> **RECORD EXTRACTS**:
[Begin]

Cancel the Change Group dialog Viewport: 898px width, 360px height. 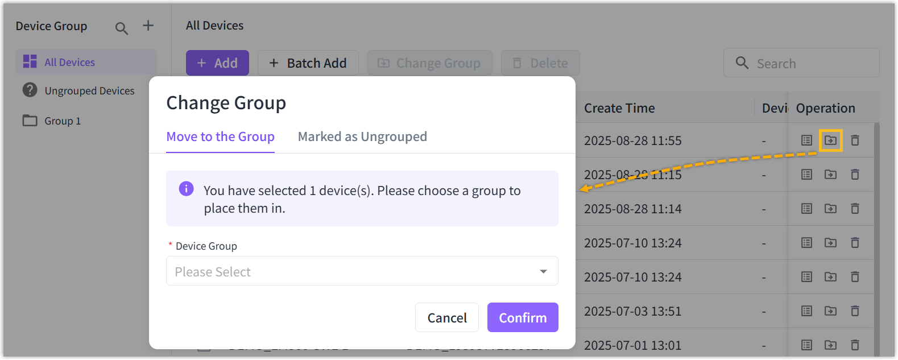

[End]
[Begin]

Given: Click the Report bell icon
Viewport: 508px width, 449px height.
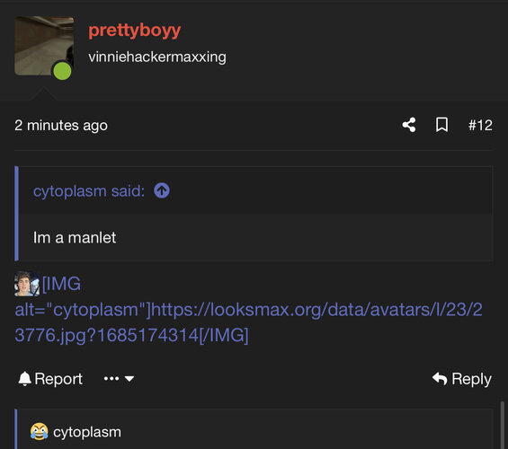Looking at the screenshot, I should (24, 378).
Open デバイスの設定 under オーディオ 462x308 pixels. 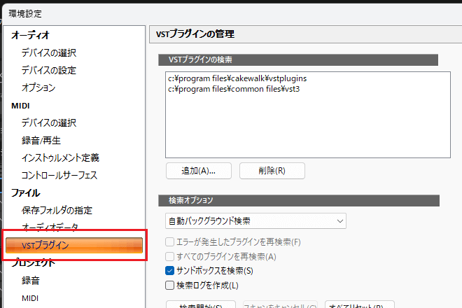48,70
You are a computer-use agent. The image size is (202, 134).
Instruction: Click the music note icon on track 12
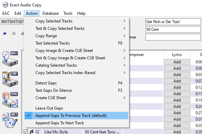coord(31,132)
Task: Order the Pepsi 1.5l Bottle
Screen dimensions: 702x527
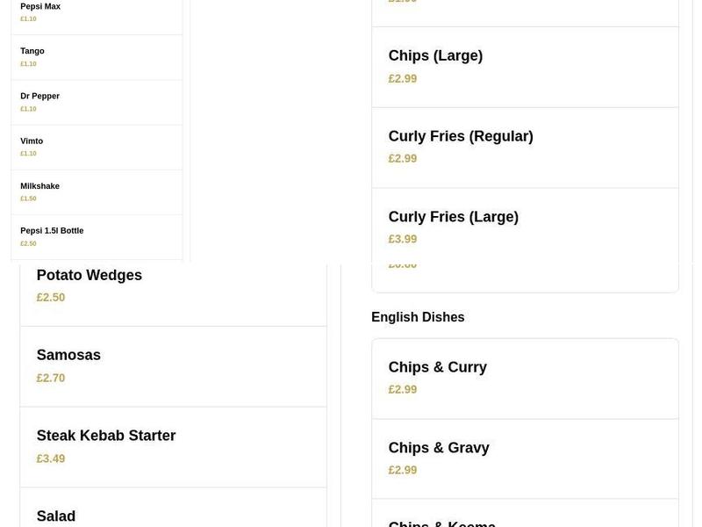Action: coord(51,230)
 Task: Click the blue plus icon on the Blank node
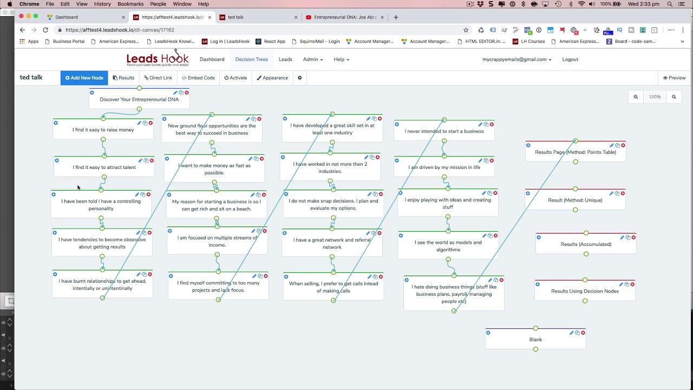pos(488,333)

[End]

> **SHORT PROBLEM**: Find each line of the rows above that contains the word "Task", with case counting, and copy those lines out in full.

> **RESPONSE**:
Task: Order the Pepsi 1.5l Bottle
 Task: Click the blue plus icon on the Blank node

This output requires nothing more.